Pepperdine University School of Law
November 16, 2011
Cardozo Journal of International and Comparative Law (JICL), Vol. 20, No. 1, Fall 2011
Pepperdine University Legal Studies Research Paper No. 2012/6
Traveling to Southeast Asia to research human trafficking, Jay Milbrandt encountered scores of “stateless” women and children - citizens of no country and wanted by no country. By operation of law, they were denied citizenship. Left stateless, these individuals quickly became vulnerable to human rights abuses, exploitation, and trafficking.
The United Nations estimates that as many as 12 million people worldwide are victims of statelessness. From South East Asia to the Middle East, Africa and Eastern Europe, denial of citizenship takes form as both a failure of law and tool for oppression.

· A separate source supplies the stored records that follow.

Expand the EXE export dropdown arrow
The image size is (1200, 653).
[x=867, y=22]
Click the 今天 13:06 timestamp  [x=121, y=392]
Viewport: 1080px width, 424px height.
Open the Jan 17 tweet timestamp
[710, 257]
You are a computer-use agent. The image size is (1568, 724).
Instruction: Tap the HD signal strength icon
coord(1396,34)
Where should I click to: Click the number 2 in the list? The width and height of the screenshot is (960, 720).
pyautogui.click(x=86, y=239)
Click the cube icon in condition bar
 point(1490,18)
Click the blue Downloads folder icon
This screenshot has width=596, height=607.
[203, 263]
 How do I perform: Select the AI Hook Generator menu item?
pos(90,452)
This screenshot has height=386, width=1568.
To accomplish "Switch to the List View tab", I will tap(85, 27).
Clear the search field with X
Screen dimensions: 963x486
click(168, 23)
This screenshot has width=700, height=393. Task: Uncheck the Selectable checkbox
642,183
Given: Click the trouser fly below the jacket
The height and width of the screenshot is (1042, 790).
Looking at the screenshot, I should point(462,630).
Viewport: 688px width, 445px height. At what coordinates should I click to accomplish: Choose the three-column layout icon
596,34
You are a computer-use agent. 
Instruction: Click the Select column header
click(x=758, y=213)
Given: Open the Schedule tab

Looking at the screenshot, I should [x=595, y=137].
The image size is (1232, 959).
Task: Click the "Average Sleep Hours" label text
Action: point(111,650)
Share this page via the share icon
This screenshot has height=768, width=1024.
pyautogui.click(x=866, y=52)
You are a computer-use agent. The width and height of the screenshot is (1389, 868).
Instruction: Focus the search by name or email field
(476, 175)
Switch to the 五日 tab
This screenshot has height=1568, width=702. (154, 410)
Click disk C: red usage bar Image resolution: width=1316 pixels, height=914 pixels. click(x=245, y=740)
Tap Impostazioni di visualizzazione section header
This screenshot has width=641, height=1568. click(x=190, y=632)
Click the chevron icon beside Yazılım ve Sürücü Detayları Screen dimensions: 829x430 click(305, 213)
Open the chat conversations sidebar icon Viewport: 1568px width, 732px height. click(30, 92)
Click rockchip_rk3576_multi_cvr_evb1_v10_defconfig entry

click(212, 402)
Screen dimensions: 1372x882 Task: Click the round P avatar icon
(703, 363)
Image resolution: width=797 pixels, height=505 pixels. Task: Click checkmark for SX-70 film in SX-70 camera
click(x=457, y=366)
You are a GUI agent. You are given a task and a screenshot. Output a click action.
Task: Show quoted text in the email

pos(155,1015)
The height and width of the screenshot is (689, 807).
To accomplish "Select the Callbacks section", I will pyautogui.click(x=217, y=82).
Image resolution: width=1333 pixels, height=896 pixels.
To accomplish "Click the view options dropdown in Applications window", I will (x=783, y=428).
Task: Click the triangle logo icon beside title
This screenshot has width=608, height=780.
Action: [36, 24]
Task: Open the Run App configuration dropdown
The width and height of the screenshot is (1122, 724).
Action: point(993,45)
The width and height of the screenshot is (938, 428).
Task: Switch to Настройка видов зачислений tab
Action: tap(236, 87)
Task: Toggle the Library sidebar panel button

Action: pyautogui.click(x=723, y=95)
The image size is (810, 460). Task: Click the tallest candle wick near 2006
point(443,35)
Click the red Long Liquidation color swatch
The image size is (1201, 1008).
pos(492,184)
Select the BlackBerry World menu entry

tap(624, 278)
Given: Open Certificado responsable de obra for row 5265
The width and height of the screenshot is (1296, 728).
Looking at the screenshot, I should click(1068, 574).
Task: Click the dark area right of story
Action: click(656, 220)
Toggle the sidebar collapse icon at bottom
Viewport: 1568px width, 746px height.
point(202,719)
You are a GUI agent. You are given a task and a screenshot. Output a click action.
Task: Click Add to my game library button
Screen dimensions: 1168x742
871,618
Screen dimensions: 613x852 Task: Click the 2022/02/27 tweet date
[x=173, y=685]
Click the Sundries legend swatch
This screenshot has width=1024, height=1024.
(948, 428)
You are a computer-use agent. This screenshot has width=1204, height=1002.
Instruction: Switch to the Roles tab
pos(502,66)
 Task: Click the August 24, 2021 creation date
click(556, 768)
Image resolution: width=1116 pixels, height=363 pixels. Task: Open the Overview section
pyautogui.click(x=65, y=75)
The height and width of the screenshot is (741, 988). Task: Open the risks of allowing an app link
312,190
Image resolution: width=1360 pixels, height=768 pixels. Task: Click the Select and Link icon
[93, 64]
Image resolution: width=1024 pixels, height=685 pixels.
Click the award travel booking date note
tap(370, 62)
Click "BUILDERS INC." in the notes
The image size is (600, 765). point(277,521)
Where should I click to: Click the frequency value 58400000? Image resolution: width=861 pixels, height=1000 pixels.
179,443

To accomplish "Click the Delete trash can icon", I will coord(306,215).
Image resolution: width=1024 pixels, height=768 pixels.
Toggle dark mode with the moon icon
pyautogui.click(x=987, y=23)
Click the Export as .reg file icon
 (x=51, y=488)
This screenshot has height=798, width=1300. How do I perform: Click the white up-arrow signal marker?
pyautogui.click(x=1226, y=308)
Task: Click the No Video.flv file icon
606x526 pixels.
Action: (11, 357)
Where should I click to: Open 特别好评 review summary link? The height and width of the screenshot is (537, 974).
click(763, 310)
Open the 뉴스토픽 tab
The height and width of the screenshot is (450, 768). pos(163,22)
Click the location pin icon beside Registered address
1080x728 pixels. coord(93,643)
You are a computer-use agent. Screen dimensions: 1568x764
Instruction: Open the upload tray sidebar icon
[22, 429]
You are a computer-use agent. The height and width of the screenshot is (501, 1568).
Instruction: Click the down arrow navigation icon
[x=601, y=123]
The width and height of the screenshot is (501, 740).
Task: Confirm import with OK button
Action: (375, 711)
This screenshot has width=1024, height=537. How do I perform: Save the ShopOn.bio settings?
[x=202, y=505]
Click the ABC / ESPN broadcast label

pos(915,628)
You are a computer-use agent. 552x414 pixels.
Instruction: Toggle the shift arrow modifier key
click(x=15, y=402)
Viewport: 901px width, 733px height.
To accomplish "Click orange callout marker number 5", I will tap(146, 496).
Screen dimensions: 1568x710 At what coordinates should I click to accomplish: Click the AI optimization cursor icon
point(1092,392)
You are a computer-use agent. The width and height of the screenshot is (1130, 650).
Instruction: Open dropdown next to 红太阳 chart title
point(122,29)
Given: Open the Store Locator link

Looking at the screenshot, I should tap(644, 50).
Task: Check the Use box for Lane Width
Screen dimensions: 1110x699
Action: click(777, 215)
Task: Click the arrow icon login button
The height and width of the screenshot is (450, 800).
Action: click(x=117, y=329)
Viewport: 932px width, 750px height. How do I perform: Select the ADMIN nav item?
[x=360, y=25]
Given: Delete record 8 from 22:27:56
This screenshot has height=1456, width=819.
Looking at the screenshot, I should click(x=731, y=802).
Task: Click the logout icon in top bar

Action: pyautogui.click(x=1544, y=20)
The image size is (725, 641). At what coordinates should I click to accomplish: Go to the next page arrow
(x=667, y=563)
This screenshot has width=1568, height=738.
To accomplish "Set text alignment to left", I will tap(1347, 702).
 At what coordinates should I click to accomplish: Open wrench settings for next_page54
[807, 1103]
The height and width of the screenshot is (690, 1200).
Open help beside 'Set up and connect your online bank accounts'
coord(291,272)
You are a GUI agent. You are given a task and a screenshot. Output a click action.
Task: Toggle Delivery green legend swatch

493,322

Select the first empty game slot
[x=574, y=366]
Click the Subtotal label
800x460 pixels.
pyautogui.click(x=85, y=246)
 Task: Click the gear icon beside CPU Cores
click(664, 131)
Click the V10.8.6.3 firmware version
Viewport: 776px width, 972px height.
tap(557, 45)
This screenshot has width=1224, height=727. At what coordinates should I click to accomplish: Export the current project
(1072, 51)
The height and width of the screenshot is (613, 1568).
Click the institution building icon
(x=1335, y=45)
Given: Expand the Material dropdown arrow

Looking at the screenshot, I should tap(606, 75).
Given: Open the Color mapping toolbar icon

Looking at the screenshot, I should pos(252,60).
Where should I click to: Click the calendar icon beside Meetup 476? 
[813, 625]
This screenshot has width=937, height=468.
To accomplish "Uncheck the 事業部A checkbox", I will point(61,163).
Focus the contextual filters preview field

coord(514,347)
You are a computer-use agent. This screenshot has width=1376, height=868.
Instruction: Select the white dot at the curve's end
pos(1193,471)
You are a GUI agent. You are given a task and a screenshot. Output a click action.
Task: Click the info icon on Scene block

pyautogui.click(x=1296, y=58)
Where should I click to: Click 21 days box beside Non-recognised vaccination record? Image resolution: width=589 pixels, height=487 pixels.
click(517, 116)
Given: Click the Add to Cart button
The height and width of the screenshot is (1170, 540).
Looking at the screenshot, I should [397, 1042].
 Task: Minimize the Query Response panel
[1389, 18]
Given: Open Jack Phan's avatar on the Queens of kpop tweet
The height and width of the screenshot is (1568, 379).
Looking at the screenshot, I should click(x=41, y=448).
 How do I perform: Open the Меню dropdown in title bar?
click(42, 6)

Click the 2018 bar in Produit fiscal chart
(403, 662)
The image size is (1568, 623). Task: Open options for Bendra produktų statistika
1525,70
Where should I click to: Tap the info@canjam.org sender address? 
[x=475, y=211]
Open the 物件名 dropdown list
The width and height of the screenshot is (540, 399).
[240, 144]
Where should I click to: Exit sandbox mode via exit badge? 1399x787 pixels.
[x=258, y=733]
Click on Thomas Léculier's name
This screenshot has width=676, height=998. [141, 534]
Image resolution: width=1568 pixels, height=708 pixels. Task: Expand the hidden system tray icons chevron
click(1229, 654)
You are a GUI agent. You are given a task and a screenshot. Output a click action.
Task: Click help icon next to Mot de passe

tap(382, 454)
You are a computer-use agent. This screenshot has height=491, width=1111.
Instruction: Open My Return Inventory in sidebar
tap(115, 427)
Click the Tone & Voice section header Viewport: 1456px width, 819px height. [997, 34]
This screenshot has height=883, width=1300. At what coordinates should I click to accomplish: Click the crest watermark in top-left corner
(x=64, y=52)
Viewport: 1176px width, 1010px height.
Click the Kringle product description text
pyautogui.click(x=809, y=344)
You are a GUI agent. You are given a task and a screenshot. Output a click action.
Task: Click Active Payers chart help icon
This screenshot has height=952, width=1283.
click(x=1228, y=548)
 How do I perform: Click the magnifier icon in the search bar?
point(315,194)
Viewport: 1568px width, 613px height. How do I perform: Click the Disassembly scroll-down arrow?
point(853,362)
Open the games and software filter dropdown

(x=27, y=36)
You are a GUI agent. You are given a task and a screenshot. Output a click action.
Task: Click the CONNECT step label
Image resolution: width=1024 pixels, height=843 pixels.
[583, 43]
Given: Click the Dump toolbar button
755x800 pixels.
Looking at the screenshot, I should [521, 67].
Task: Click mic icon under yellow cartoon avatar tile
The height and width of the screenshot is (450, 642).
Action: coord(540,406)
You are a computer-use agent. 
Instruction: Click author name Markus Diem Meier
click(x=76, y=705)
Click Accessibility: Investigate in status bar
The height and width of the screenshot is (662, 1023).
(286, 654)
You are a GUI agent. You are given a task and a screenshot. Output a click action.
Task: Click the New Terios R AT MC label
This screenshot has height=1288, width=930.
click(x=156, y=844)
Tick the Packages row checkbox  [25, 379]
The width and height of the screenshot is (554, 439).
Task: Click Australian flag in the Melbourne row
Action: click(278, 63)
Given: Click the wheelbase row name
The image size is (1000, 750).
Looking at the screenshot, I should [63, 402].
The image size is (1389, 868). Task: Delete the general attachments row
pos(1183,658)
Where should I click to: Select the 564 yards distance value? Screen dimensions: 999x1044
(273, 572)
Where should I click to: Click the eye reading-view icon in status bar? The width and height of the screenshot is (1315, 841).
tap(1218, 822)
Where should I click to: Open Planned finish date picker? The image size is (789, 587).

Fortunately, this problem was solved before. After World War I, Europe found itself with an influx of stateless people from dissolved nations. In response, the League of Nations created the Nansen Passport to document and provide basic rights to those who were stateless. The Nansen Passport was awarded the Nobel Peace Prize and considered a success attributed to the League of Nations. This solution is equally relevant today.
This article introduces the issue statelessness, sketches its scale, and recommends a viable solution. This solution not only addresses statelessness, but also presents a key answer to the root cause of larger human rights abuses.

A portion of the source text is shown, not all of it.